Клит, по прозвищу «Черный», был известным военачальником, он служил еще отцу Александра Филиппу. Его сестра Ланика была кормилицей Александра, говорят, он ее очень любил. Клит командовал царской илой (царским кавалерийским эскадроном) и поэтому в бою почти всегда сражался рядом с Александром. В битве при Гранике он спас жизнь Александру: «на македонского царя сзади наскочил с кинжалом Спитридат, но подоспевший Клит отрубил персу правую руку» [15, с. 119].
Весной 328 г. до н. э. на пиру в честь бога Диониса в Самарканде Александр собственноручно по пьяному делу убил Клита. Клит только что получил повышение – был назначен сатрапом Бактрии. Возможно, он этим «повышением» был крайне недоволен, так как отлучался от армии. Возможно, он, как и многие другие македоняне, был недоволен тем, что Александр все более делался восточным деспотом, отдаляясь от друзей, где все были равны, и от македонской и греческой демократии. Так или иначе, но, когда на пиру греки начали подшучивать над македонским корпусом, потерпевшим поражение при Политимете, Клит счел необходимым защитить честь погибших товарищей. Курций Руф так описывает это событие: «Недостойно во вражеской стране, среди варваров смеяться над македонянами, которые и в беде выше греческих шутов». Александр поспешил уязвить Клита: «Сам себя изобличает тот, кто называет трусость бедой». Клит возразил: «Не этой ли трусости, отпрыск богов, обязан ты своим спасением в тот час, когда ты уже повернулся спиной к персидским мечам? Только кровь македонян и эти вот рубцы сделали тебя, Александр, тем, чем ты являешься сейчас, когда напрашиваешься в сыновья Аммону и отрекаешься от твоего отца Филиппа. Царю, конечно, незачем стесняться, пусть он говорит, что вздумается, но пусть знает, что не стоит ему приглашать к своему столу свободных и привыкших к свободным речам людей. Ему лучше жить среди варваров и рабов, которые будут падать ниц перед его персидским поясом и персидской одеждой».
Слово за слово, ссора все круче, царь метнул в Клита яблоко, потянулся за кинжалом. Приближенные убрали его, тогда Александр приказал трубачу дать сигнал общей тревоги. Тот медлил, Александр бросился его избивать. Тем временем друзья увели Клита от греха подальше, но пьяному море по колено, и Клит вернулся через другой вход. Тогда Александр выхватил копье у стражника и пронзил им Клита.

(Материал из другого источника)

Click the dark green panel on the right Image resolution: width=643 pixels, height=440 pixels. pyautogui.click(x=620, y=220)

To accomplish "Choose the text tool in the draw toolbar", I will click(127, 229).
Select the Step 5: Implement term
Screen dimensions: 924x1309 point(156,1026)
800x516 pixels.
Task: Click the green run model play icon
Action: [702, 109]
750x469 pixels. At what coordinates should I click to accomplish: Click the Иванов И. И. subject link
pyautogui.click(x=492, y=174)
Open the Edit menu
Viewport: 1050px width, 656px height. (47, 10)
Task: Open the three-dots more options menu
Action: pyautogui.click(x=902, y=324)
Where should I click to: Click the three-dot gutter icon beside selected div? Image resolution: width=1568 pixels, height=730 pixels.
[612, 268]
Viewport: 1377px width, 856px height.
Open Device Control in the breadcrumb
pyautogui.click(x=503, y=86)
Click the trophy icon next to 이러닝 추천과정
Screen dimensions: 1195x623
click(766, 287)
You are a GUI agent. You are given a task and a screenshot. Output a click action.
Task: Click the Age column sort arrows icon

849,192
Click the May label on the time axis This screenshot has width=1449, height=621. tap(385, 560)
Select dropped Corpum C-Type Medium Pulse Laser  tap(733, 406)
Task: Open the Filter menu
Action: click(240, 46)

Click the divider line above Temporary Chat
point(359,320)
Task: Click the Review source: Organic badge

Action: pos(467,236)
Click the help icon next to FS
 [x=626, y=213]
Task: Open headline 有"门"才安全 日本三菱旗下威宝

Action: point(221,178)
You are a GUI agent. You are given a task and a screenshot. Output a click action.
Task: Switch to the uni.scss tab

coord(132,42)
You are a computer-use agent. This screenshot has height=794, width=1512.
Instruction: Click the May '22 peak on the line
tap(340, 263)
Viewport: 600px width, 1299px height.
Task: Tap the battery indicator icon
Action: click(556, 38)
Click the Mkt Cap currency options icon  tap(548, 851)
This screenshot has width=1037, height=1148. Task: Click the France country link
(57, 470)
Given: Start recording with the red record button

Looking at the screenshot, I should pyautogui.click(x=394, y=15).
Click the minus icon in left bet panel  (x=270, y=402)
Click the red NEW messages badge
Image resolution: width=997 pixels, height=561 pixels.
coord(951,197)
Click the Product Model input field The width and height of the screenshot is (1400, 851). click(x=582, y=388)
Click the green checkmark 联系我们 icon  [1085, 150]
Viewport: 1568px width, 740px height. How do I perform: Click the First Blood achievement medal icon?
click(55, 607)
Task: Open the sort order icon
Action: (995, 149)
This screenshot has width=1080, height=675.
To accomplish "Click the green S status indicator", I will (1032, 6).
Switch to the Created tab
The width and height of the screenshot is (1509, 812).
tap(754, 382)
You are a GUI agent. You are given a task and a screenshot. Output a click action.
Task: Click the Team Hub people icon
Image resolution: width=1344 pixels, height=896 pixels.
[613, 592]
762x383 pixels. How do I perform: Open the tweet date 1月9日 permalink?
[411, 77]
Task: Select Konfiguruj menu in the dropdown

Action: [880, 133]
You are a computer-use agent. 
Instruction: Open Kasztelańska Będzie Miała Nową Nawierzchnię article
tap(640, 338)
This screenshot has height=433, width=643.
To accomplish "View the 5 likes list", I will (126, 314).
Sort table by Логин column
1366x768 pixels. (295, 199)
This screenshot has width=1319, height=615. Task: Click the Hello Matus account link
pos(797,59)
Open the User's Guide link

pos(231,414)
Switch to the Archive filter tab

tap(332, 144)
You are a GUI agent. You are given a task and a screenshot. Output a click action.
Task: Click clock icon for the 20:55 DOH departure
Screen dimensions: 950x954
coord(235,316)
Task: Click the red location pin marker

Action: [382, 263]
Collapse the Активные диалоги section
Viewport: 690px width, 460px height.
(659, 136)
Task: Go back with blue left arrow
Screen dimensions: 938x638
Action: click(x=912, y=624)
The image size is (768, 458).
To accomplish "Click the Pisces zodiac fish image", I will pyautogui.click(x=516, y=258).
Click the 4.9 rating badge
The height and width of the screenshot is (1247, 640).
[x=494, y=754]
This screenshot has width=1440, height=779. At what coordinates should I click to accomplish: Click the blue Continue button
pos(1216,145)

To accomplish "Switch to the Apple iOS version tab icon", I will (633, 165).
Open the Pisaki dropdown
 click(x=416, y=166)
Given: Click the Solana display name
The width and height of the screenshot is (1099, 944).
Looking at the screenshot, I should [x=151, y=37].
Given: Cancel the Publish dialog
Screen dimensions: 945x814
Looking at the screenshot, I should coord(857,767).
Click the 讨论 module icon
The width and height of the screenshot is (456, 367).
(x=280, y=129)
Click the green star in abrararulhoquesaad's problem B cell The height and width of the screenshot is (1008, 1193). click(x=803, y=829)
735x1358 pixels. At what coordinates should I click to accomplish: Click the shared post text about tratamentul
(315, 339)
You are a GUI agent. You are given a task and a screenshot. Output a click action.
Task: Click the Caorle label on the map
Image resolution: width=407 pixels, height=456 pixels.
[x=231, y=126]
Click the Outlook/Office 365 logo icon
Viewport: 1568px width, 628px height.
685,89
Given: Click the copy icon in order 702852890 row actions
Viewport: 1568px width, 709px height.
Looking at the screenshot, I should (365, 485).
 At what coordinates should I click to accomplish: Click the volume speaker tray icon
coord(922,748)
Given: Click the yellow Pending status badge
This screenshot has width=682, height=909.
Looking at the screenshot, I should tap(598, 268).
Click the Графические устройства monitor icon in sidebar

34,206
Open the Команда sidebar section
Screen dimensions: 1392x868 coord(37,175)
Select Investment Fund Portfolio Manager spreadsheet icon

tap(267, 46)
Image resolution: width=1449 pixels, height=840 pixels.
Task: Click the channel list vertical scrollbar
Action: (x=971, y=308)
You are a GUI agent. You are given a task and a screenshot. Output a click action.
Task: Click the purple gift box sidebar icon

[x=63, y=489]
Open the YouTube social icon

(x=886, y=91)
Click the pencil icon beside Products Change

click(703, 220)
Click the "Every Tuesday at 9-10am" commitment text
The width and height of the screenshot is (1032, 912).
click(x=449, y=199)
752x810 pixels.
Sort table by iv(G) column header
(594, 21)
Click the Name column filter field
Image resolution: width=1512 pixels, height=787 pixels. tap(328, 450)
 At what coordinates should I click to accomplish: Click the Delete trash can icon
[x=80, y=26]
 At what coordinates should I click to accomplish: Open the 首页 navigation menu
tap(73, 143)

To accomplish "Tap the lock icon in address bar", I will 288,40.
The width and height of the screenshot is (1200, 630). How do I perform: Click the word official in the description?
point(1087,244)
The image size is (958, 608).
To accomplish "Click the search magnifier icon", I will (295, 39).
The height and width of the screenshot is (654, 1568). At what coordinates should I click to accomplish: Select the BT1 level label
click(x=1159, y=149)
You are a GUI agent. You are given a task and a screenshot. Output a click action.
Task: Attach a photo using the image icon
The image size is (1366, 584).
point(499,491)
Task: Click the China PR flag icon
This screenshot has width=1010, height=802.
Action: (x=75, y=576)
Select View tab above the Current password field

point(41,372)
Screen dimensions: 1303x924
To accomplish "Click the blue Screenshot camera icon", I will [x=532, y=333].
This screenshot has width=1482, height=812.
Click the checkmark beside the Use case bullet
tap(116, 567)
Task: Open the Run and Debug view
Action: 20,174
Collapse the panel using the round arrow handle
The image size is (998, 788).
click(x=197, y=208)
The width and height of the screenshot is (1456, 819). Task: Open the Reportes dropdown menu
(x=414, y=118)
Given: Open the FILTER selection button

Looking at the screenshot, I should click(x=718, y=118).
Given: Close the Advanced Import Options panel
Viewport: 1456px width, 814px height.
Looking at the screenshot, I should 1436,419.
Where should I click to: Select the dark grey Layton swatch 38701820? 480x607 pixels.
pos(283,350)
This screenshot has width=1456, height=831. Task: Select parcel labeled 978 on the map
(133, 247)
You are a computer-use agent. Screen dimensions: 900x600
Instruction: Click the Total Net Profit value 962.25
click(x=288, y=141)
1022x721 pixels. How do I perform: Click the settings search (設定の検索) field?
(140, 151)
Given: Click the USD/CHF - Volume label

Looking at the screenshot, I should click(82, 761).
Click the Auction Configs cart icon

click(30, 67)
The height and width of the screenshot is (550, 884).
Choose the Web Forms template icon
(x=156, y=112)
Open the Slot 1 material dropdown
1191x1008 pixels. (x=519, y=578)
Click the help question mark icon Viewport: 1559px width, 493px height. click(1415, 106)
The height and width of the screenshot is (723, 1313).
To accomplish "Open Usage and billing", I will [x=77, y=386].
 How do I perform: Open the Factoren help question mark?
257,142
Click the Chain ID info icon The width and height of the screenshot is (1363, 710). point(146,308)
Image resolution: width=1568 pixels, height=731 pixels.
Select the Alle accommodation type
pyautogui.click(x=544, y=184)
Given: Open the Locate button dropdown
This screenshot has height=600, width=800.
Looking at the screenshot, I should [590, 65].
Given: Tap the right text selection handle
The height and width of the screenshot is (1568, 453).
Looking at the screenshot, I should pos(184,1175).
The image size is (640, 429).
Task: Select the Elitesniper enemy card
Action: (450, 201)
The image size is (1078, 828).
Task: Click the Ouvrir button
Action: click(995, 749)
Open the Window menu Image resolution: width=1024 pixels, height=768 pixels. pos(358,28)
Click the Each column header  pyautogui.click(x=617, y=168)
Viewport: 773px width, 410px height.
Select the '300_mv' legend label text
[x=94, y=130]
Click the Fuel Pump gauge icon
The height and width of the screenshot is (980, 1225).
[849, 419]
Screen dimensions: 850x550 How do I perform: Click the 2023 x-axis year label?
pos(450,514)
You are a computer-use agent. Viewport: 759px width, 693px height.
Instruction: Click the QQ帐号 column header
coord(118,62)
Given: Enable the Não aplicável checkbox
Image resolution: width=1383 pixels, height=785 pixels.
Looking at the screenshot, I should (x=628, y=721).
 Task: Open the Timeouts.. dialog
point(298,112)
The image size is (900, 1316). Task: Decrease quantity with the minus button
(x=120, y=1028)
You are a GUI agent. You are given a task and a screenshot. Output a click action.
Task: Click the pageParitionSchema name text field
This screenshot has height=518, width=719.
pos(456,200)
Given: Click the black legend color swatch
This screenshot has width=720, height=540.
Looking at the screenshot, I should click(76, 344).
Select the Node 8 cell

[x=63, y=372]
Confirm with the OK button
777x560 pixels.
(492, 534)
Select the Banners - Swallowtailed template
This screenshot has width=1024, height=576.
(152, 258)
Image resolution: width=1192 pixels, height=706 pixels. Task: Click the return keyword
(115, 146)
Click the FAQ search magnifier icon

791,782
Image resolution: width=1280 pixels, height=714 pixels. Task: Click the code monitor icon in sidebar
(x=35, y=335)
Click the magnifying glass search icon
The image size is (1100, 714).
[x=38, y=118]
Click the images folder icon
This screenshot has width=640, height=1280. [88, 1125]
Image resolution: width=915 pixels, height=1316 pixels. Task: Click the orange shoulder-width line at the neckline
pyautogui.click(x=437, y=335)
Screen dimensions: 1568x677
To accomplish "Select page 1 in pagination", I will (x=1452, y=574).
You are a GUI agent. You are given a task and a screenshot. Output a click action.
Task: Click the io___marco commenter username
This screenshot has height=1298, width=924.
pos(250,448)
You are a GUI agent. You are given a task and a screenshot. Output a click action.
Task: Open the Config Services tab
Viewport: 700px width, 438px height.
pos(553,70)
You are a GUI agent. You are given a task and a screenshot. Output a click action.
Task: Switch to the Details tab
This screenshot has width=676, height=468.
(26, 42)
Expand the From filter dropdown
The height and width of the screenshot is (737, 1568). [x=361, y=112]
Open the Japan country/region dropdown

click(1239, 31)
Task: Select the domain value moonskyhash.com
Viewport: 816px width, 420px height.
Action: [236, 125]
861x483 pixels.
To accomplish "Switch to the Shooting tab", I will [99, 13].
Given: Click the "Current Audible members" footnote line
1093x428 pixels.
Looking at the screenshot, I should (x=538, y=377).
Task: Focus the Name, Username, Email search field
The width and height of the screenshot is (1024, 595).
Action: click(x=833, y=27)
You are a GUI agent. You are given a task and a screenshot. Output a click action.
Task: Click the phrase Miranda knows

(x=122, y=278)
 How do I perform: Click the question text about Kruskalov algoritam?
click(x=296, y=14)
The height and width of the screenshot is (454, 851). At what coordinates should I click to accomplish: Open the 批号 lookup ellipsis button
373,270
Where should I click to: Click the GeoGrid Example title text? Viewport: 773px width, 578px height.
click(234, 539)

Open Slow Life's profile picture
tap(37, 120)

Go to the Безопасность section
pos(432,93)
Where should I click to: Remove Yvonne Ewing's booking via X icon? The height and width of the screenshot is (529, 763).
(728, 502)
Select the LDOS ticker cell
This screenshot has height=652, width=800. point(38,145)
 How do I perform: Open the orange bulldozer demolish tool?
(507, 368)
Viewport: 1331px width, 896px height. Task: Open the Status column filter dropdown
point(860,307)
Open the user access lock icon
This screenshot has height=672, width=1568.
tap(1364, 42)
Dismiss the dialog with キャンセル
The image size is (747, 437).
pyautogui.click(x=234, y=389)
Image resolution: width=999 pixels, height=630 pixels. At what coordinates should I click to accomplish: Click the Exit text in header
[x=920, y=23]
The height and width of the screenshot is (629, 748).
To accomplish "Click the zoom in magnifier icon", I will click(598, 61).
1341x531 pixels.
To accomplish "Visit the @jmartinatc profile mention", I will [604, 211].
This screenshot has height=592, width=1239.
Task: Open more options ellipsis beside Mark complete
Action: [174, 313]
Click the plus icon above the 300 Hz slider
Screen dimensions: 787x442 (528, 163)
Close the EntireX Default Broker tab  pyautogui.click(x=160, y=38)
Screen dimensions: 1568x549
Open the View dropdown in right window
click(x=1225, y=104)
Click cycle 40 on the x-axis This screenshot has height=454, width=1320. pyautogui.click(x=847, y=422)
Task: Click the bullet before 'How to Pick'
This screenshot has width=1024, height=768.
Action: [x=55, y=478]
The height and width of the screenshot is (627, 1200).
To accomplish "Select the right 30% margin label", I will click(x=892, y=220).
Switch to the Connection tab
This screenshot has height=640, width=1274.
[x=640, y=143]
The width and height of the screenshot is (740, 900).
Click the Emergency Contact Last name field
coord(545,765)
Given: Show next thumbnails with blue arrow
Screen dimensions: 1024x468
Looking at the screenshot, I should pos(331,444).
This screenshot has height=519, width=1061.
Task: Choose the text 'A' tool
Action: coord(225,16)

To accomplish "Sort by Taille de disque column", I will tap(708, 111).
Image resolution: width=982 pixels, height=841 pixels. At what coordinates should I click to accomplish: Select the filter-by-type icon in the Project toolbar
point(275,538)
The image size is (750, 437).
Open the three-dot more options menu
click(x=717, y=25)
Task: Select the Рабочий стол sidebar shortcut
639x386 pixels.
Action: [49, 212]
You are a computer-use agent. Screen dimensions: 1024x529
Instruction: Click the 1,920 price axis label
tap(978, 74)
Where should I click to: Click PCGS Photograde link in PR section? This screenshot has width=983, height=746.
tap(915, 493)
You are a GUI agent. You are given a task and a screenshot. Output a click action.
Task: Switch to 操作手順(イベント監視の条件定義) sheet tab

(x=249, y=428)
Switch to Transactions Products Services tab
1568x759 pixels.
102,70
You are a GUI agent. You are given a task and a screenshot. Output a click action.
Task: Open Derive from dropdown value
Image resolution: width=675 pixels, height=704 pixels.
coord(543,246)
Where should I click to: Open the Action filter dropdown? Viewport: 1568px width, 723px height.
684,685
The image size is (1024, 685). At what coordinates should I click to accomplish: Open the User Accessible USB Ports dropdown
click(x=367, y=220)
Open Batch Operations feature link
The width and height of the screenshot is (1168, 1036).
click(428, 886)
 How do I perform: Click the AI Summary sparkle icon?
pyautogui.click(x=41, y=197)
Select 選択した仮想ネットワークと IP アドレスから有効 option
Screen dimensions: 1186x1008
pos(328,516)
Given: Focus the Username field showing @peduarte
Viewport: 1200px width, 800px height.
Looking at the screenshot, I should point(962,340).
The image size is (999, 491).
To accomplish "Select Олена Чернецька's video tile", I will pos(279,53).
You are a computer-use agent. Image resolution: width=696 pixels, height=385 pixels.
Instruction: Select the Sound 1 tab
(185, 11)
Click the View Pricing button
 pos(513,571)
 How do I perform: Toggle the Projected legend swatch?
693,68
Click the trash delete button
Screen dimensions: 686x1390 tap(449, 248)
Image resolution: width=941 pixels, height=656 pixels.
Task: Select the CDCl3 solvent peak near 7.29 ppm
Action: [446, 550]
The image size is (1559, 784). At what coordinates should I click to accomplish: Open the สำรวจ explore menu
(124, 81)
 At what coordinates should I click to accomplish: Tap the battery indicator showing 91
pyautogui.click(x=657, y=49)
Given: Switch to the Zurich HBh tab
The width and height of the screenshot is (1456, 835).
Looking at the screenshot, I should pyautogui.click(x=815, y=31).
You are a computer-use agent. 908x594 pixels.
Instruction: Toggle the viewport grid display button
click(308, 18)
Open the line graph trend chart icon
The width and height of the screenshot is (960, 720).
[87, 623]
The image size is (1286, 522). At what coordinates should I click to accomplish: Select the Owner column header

Говорят, Александр сильно переживал собственноручное убийство близкого человека, даже хотел уколоться тем же копьем. Три дня ничего не ел и не показывался из своей палатки. Диодор, правда, по-иному показывает Александра в этой позорной для него ситуации. Но я хочу высветить совсем другой аспект этого события. Дело в том, что «убитый» Клит отправился вместе с Александром в Индию, участвовал там в боевых действиях в качестве командира царского эскадрона, и Арриан трижды упоминает его в своем дальнейшем повествовании. Вот эти цитаты: «Из Бактрии в конце весны (327 года. – Н. Н.) Александр с войском пошел на индов. Переправившись за десять дней через Кавказ, он пришел в Александрию, город, основанный им в земле паропамисадов во время его первого похода в Бактрию… затем он повернул к Кофену… Тут он разделил свое войско: Гефестиона и Пердикку он послал в землю певкелаотов, к реке Инду, дав им отряды Горгия, Клита и Мелеагра…» [8, IV, 3, 5, 7]
Готовясь к битве при Гидаспе с индийским царем Пором (начало лета 326 г. до н. э.), «Александр отобрал с собой агему „друзей“, гиппархию Гефестиона, Пердикки и Деметрия, конных бактрийцев, согдиан и скифов, даев, верховых лучников, щитоносцев из фаланги, отряды Клита и Кена, лучников и агриан и тайком пошел с ними далекой от берега дорогой, чтобы незаметно добраться до острова и до горы, откуда он решил переправляться» [8, V, 12, 2].
На Гидаспе же, близ устья Акесина, воюя с независимым индийским племенем маллов, Александр вновь использует Клита: «Как только пехота подошла, он отправил Пердикку с его гиппархией, гиппархией Клита и с агрианами к другому городу маллов, куда сбежалось множество местных индов» [8, VI, 6, 4].
В приведенных цитатах Клит упоминается как командир конного отряда (гиппархия – это конница), более того, при Гидаспе Клит находится рядом с царем, как начальник царского эскадрона. Нет сомнения, что это «тот самый Клит».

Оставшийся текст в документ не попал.